● Assignment
In full and word for word, print the data below.

###

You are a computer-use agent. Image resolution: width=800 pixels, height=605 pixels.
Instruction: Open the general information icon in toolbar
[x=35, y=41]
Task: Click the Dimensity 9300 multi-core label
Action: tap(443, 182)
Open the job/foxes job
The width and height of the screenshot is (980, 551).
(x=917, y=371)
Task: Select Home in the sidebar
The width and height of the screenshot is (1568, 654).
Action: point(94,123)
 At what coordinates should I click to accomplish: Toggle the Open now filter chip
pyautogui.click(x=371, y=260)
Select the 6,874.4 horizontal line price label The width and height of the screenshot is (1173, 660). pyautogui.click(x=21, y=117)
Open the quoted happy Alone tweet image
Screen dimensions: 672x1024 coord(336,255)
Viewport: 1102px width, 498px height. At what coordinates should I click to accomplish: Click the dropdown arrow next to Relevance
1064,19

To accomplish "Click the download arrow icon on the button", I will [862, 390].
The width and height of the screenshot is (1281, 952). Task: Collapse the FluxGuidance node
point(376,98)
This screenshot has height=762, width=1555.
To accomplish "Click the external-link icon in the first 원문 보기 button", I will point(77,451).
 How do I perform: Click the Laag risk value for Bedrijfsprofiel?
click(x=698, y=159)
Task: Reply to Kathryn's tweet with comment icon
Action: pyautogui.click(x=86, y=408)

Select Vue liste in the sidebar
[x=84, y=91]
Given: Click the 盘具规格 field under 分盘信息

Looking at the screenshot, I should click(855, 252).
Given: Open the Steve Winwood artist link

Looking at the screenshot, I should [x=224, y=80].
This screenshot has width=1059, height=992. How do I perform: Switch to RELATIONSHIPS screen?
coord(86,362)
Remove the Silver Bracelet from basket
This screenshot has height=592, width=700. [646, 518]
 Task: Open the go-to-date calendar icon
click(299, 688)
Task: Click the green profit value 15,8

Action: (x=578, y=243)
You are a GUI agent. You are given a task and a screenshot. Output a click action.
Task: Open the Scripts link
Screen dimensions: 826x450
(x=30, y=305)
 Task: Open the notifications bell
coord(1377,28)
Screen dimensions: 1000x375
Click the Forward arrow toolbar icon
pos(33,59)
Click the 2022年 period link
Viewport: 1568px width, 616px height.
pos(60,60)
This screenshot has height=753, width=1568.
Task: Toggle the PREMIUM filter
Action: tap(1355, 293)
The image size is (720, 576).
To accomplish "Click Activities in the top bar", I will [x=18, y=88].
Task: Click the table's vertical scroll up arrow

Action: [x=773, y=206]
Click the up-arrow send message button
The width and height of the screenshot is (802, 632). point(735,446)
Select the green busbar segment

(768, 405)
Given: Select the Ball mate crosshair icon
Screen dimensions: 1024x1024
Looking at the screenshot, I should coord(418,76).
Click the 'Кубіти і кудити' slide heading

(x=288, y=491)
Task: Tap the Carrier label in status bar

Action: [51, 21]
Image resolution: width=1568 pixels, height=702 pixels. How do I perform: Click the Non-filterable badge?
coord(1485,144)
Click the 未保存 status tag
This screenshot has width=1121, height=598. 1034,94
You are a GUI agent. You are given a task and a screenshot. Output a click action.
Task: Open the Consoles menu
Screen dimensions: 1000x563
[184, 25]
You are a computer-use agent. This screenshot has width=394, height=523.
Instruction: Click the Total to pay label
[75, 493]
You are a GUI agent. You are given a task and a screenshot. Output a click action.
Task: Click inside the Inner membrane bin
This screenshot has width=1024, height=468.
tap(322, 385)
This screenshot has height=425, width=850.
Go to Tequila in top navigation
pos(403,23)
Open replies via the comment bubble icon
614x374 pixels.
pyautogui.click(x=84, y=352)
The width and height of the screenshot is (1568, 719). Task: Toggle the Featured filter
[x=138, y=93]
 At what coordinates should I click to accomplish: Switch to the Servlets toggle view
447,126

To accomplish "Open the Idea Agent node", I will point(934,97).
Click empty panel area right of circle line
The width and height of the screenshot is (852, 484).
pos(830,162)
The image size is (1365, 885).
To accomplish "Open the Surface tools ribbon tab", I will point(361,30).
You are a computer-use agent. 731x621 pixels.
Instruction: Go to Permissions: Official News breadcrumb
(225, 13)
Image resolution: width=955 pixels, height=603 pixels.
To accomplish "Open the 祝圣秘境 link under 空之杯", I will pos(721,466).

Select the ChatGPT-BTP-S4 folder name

###

● Exercise solution
You are a computer-use agent. Image resolution: width=800 pixels, height=605 pixels.
Instruction: Open the general information icon in toolbar
[x=35, y=41]
Task: Click the Dimensity 9300 multi-core label
Action: tap(443, 182)
Open the job/foxes job
The width and height of the screenshot is (980, 551).
(x=917, y=371)
Task: Select Home in the sidebar
The width and height of the screenshot is (1568, 654).
Action: point(94,123)
 At what coordinates should I click to accomplish: Toggle the Open now filter chip
pyautogui.click(x=371, y=260)
Select the 6,874.4 horizontal line price label The width and height of the screenshot is (1173, 660). pyautogui.click(x=21, y=117)
Open the quoted happy Alone tweet image
Screen dimensions: 672x1024 coord(336,255)
Viewport: 1102px width, 498px height. At what coordinates should I click to accomplish: Click the dropdown arrow next to Relevance
1064,19

To accomplish "Click the download arrow icon on the button", I will [862, 390].
The width and height of the screenshot is (1281, 952). Task: Collapse the FluxGuidance node
point(376,98)
This screenshot has height=762, width=1555.
To accomplish "Click the external-link icon in the first 원문 보기 button", I will point(77,451).
 How do I perform: Click the Laag risk value for Bedrijfsprofiel?
click(x=698, y=159)
Task: Reply to Kathryn's tweet with comment icon
Action: pyautogui.click(x=86, y=408)

Select Vue liste in the sidebar
[x=84, y=91]
Given: Click the 盘具规格 field under 分盘信息

Looking at the screenshot, I should click(855, 252).
Given: Open the Steve Winwood artist link

Looking at the screenshot, I should [x=224, y=80].
This screenshot has width=1059, height=992. How do I perform: Switch to RELATIONSHIPS screen?
coord(86,362)
Remove the Silver Bracelet from basket
This screenshot has height=592, width=700. [646, 518]
 Task: Open the go-to-date calendar icon
click(299, 688)
Task: Click the green profit value 15,8

Action: (x=578, y=243)
You are a GUI agent. You are given a task and a screenshot. Output a click action.
Task: Open the Scripts link
Screen dimensions: 826x450
(x=30, y=305)
 Task: Open the notifications bell
coord(1377,28)
Screen dimensions: 1000x375
Click the Forward arrow toolbar icon
pos(33,59)
Click the 2022年 period link
Viewport: 1568px width, 616px height.
pos(60,60)
This screenshot has height=753, width=1568.
Task: Toggle the PREMIUM filter
Action: tap(1355, 293)
The image size is (720, 576).
To accomplish "Click Activities in the top bar", I will [x=18, y=88].
Task: Click the table's vertical scroll up arrow

Action: [x=773, y=206]
Click the up-arrow send message button
The width and height of the screenshot is (802, 632). point(735,446)
Select the green busbar segment

(768, 405)
Given: Select the Ball mate crosshair icon
Screen dimensions: 1024x1024
Looking at the screenshot, I should coord(418,76).
Click the 'Кубіти і кудити' slide heading

(x=288, y=491)
Task: Tap the Carrier label in status bar

Action: [51, 21]
Image resolution: width=1568 pixels, height=702 pixels. How do I perform: Click the Non-filterable badge?
coord(1485,144)
Click the 未保存 status tag
This screenshot has width=1121, height=598. 1034,94
You are a GUI agent. You are given a task and a screenshot. Output a click action.
Task: Open the Consoles menu
Screen dimensions: 1000x563
[184, 25]
You are a computer-use agent. This screenshot has width=394, height=523.
Instruction: Click the Total to pay label
[75, 493]
You are a GUI agent. You are given a task and a screenshot. Output a click action.
Task: Click inside the Inner membrane bin
This screenshot has width=1024, height=468.
tap(322, 385)
This screenshot has height=425, width=850.
Go to Tequila in top navigation
pos(403,23)
Open replies via the comment bubble icon
614x374 pixels.
pyautogui.click(x=84, y=352)
The width and height of the screenshot is (1568, 719). Task: Toggle the Featured filter
[x=138, y=93]
 At what coordinates should I click to accomplish: Switch to the Servlets toggle view
447,126

To accomplish "Open the Idea Agent node", I will point(934,97).
Click empty panel area right of circle line
The width and height of the screenshot is (852, 484).
pos(830,162)
The image size is (1365, 885).
To accomplish "Open the Surface tools ribbon tab", I will point(361,30).
You are a computer-use agent. 731x621 pixels.
Instruction: Go to Permissions: Official News breadcrumb
(225, 13)
Image resolution: width=955 pixels, height=603 pixels.
To accomplish "Open the 祝圣秘境 link under 空之杯", I will pos(721,466).

Select the ChatGPT-BTP-S4 folder name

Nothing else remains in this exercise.